The second abortion-related vote was on a resolution to condemn “recent attacks on pro-life facilities, groups and churches.”
While the resolution does not require Senate approval, the other bill, called the “Born-Alive Abortion Survivors Protection Act” has no chance of being taken up by the current Senate or of being signed into law by President Joe Biden.
This is the same fate that awaits another big Republican priority bill that passed on Monday: A measure that effectively rescinds Democrats’ efforts to bolster the IRS last year with nearly $80 billion in funding over the next decade.
The IRS bill was the first one that passed the House after McCarthy won the speaker’s gavel, fulfilling an election year promise.
“The government should be here to help you, not go after you,” McCarthy declared on the House floor shortly after he clinched the speakership.
The IRS is one of two government agencies that Republicans put in their sights this week. The other is the Biden Justice Department.
In addition to the select committee on China, Republicans approved the creation of another new subcommittee.
The mandate of the Select Subcommittee on the Weaponization of the Federal Government is effectively to investigate the agencies that investigated former President Donald Trump during his one term in office.
The new panel will be chaired by GOP Rep.
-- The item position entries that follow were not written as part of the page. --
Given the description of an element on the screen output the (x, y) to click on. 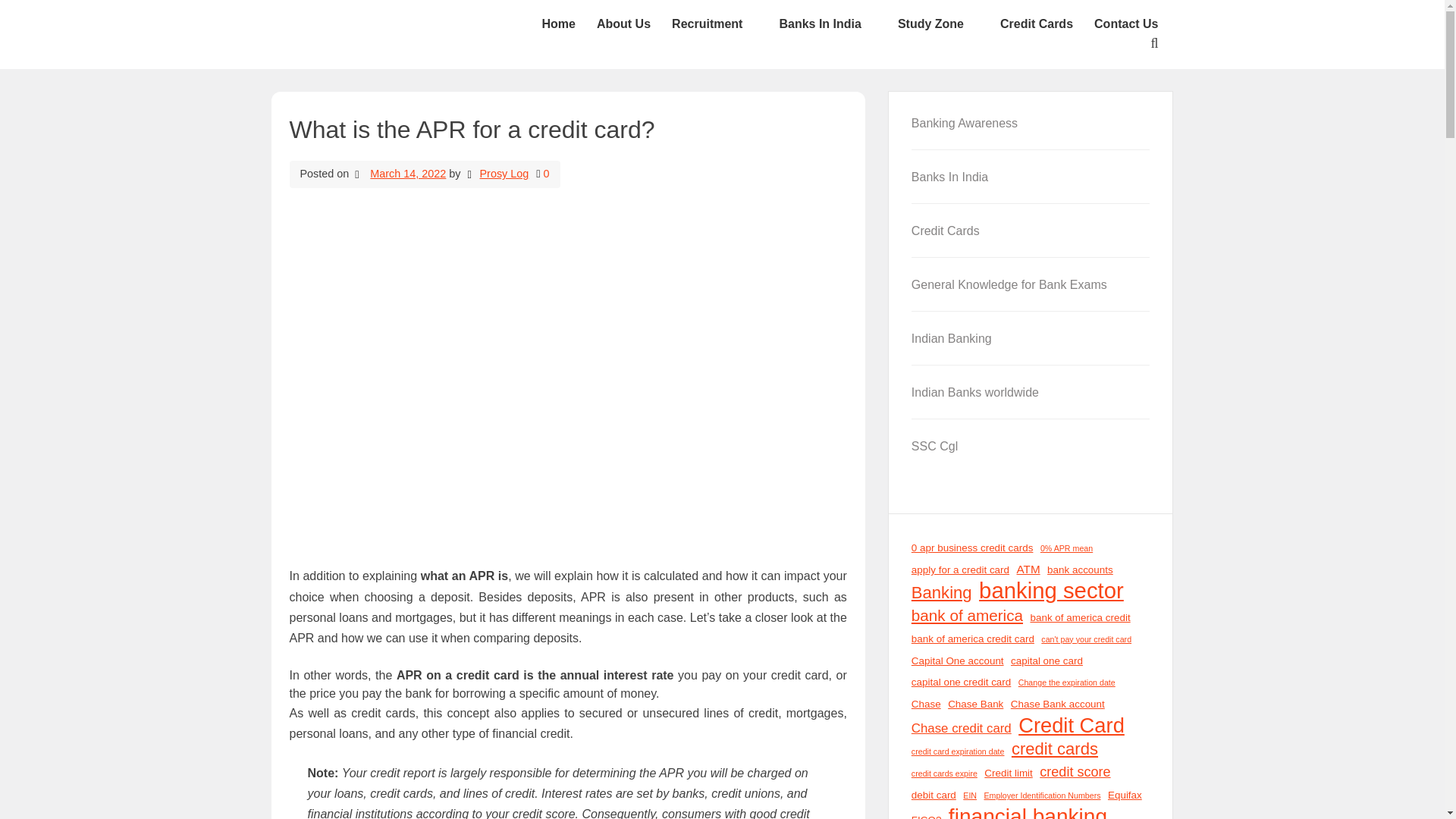
Study Zone (938, 24)
Credit Cards (1036, 24)
Recruitment (714, 24)
Home (558, 24)
Prosy Log (498, 173)
About Us (623, 24)
Banks In India (827, 24)
Contact Us (1125, 24)
Search (859, 499)
Given the description of an element on the screen output the (x, y) to click on. 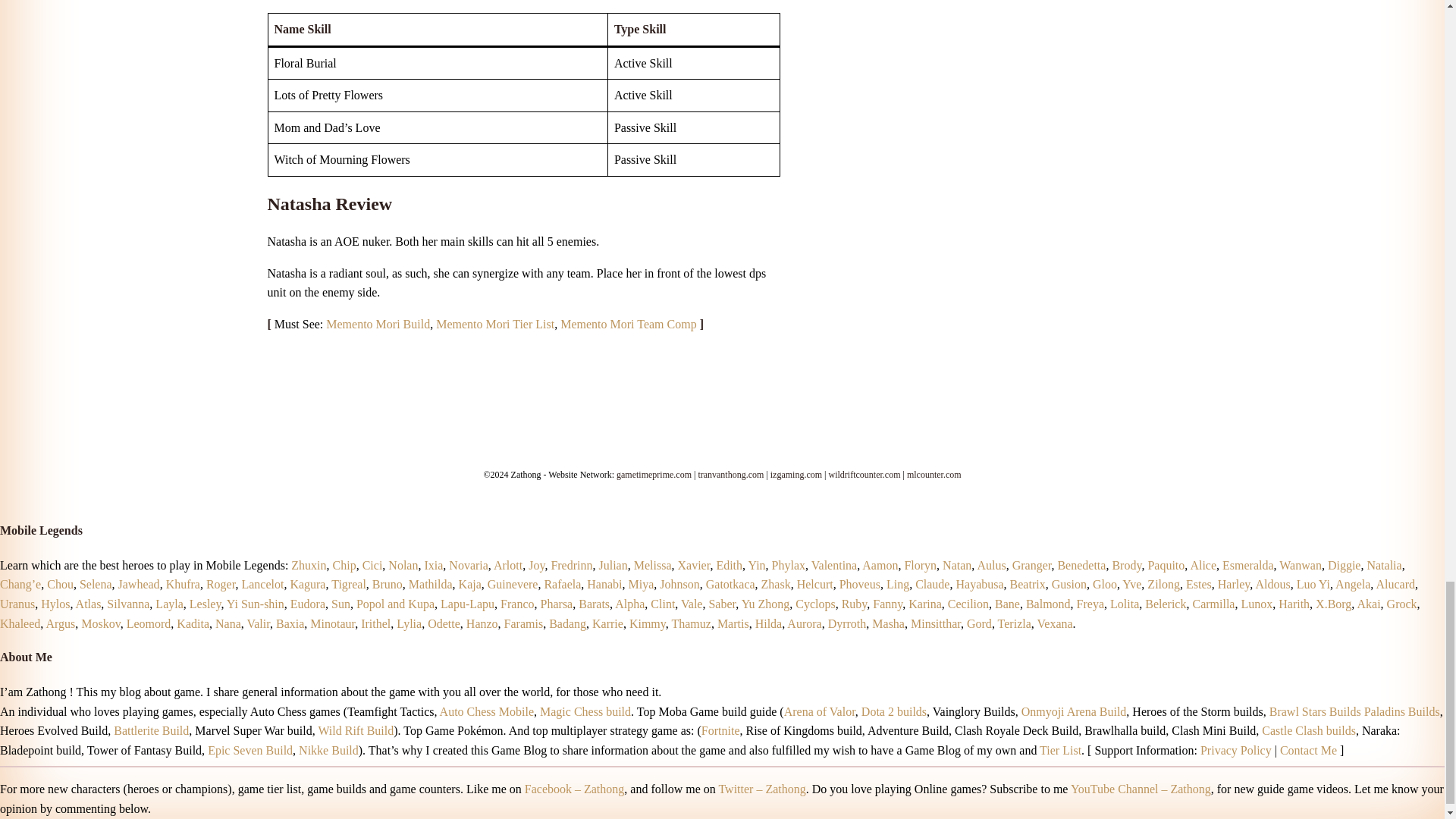
Zhuxin (308, 564)
Julian (612, 564)
Nolan (402, 564)
Cici (372, 564)
Xavier (694, 564)
Novaria (467, 564)
Memento Mori Tier List (494, 323)
Aamon (879, 564)
tranvanthong.com (729, 474)
Valentina (833, 564)
Given the description of an element on the screen output the (x, y) to click on. 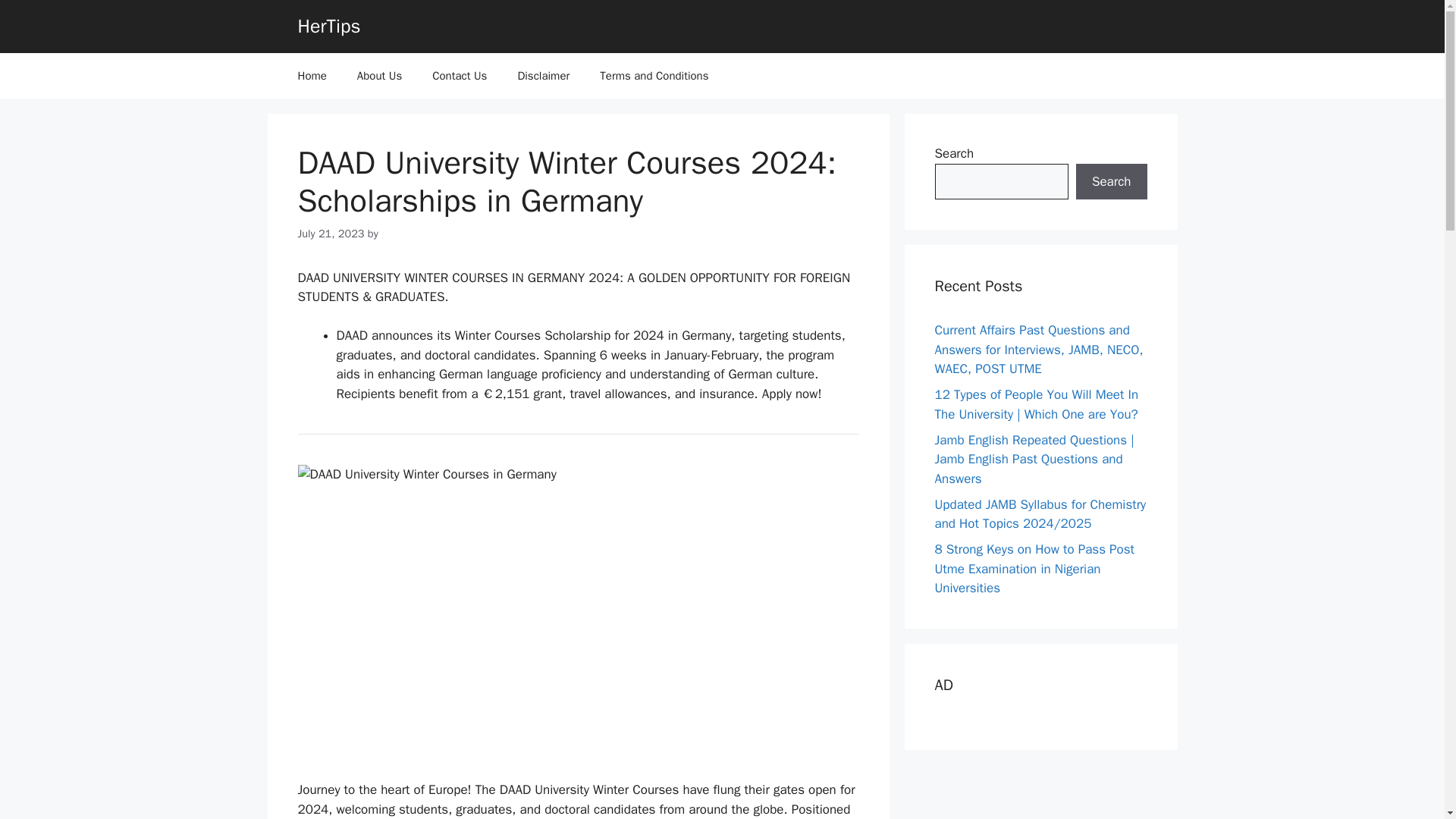
Disclaimer (543, 75)
About Us (379, 75)
HerTips (328, 25)
Contact Us (459, 75)
Home (311, 75)
Terms and Conditions (654, 75)
Search (1111, 181)
Given the description of an element on the screen output the (x, y) to click on. 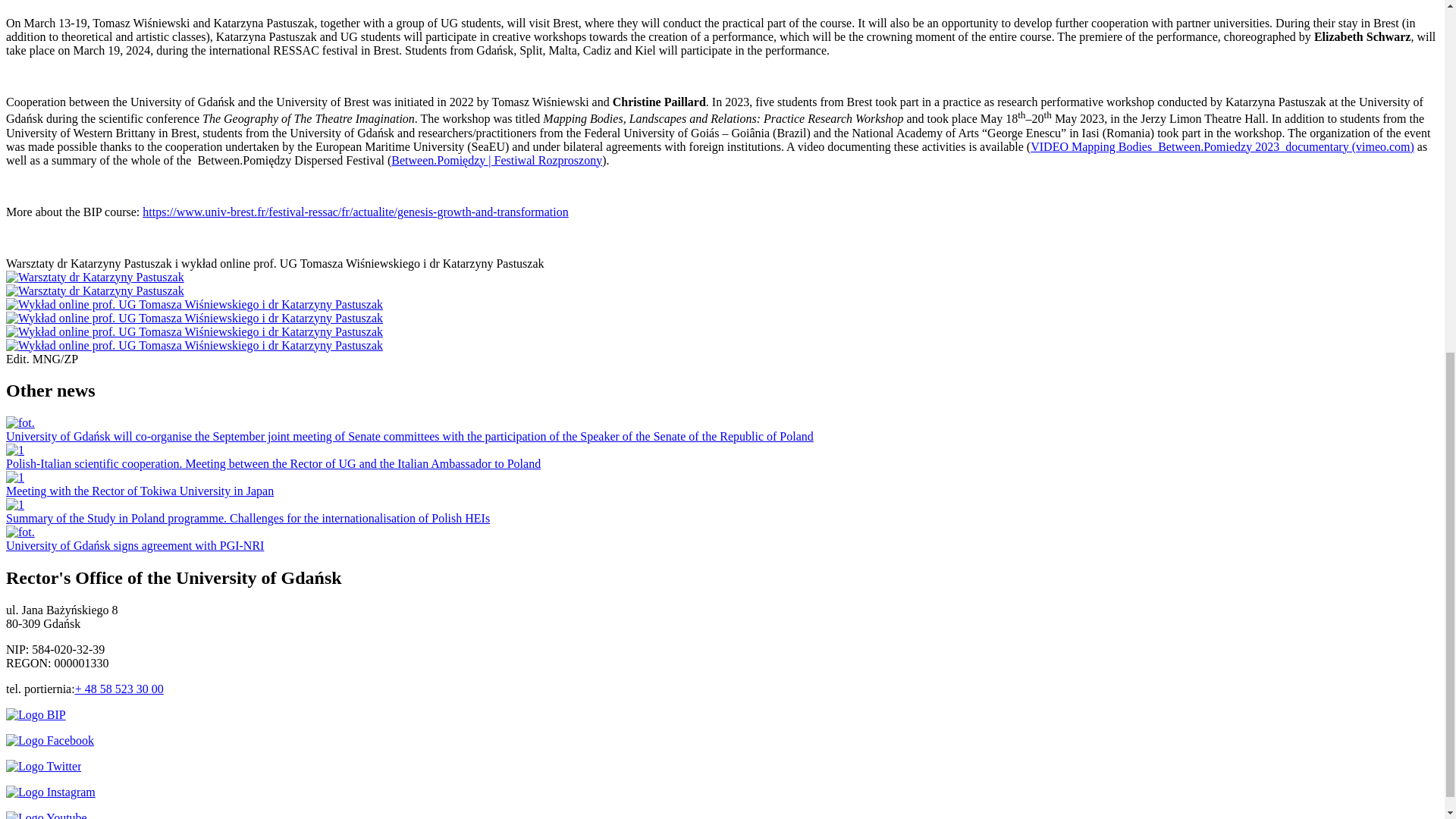
Meeting with the Rector of Tokiwa University in Japan (139, 490)
Warsztaty dr Katarzyny Pastuszak (94, 290)
Warsztaty dr Katarzyny Pastuszak (94, 277)
Given the description of an element on the screen output the (x, y) to click on. 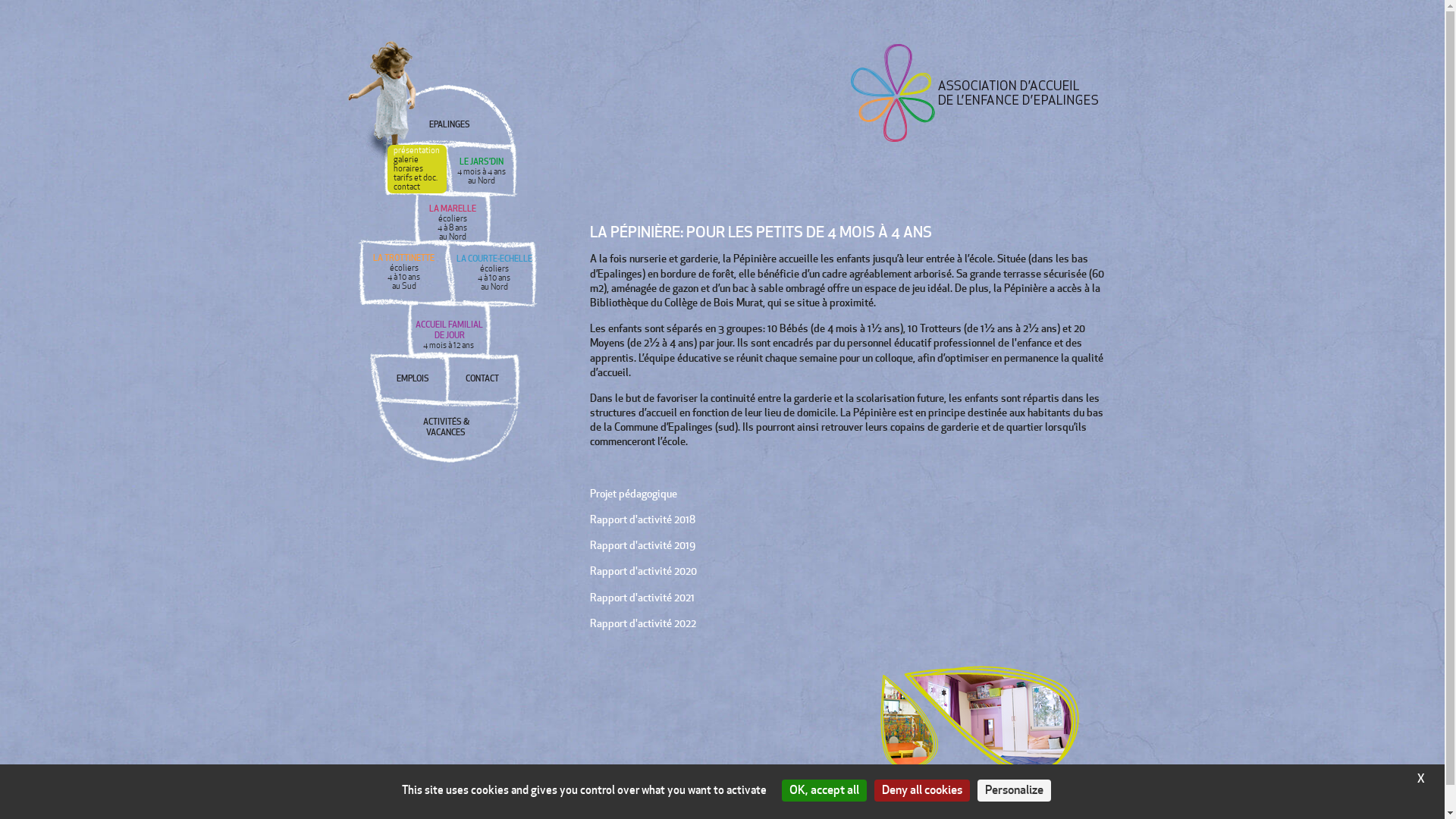
Personalize Element type: text (1013, 790)
Deny all cookies Element type: text (921, 790)
Aller au contenu principal Element type: text (0, 0)
contact Element type: text (418, 186)
CONTACT Element type: text (481, 378)
EMPLOIS Element type: text (412, 378)
tarifs et doc. Element type: text (418, 177)
horaires Element type: text (418, 168)
galerie Element type: text (418, 159)
Association d'Accueil de l'Enfance d'Epalinges Element type: hover (977, 92)
EPALINGES Element type: text (449, 124)
OK, accept all Element type: text (823, 790)
Given the description of an element on the screen output the (x, y) to click on. 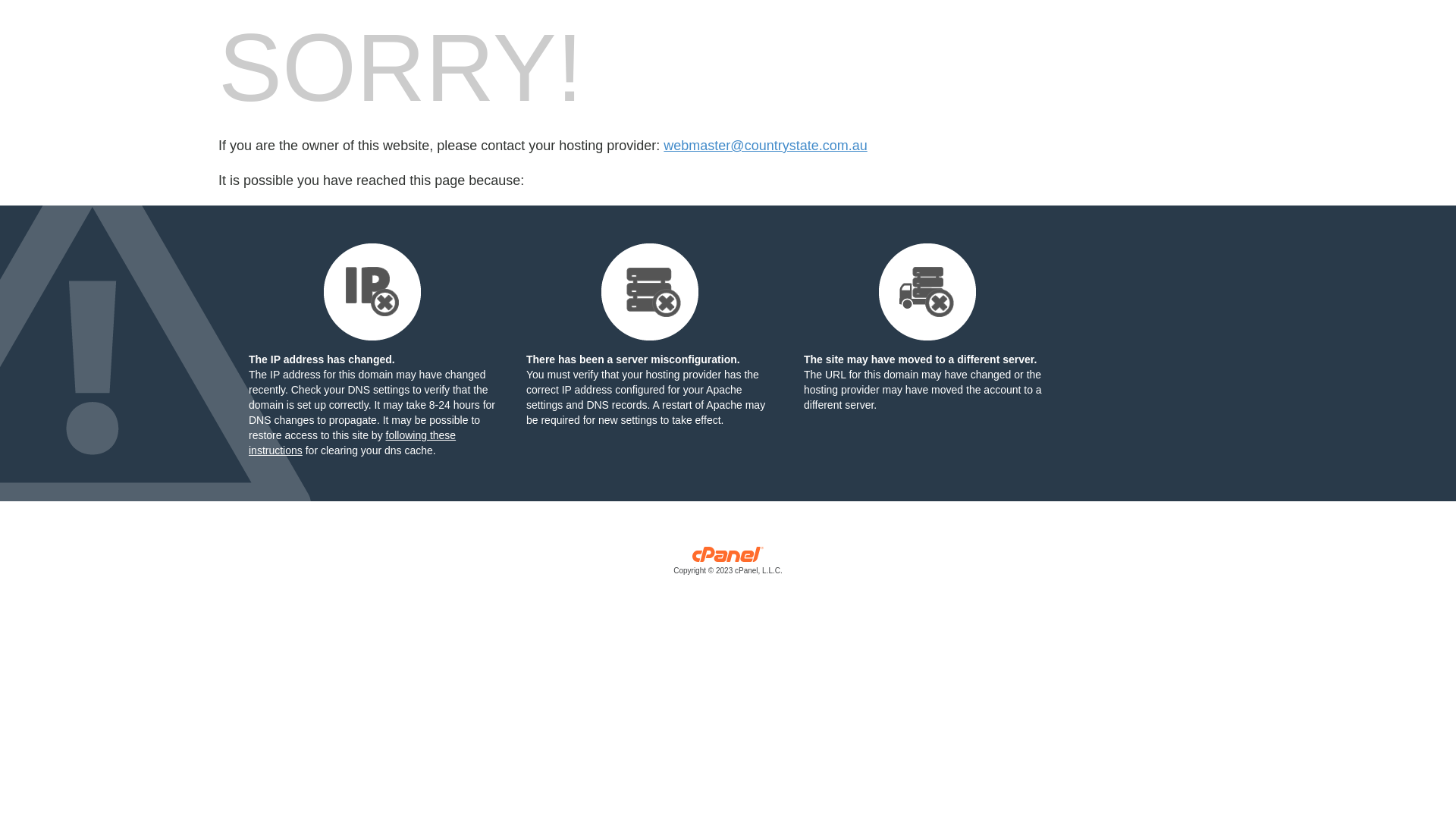
following these instructions Element type: text (351, 442)
webmaster@countrystate.com.au Element type: text (764, 145)
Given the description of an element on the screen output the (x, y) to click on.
Jim Jordan of Ohio, a Trump ally who frequently assails the Justice Department over its far-reaching probes of Trump.
Approved on a party line vote Tuesday, the subcommittee is officially charged with investigating how executive branch agencies “collect, compile, analyze, use, or disseminate information about citizens of the United States, including any unconstitutional, illegal, or unethical activities committed against citizens of the United States,” according to the resolution’s language.
In addition to investigative subpoena power, the House legislation explicitly grants the new subcommittee access to highly classified information typically available to members of the House Intelligence Committee.
House Democrats decried the new committee as a ploy by Trump allies to demonize people and agencies that probed the former president and the Jan. 6, 2021 attack on the Capitol by Trump’s followers.
Democratic Rep. Jim McGovern of Massachusetts likened the new panel to the anti-communist hearings led by the late Sen. Joe McCarthy.
“I call it the McCarthy committee, and I’m not talking about Kevin; I’m talking about Joe,” McGovern said on the House floor Tuesday.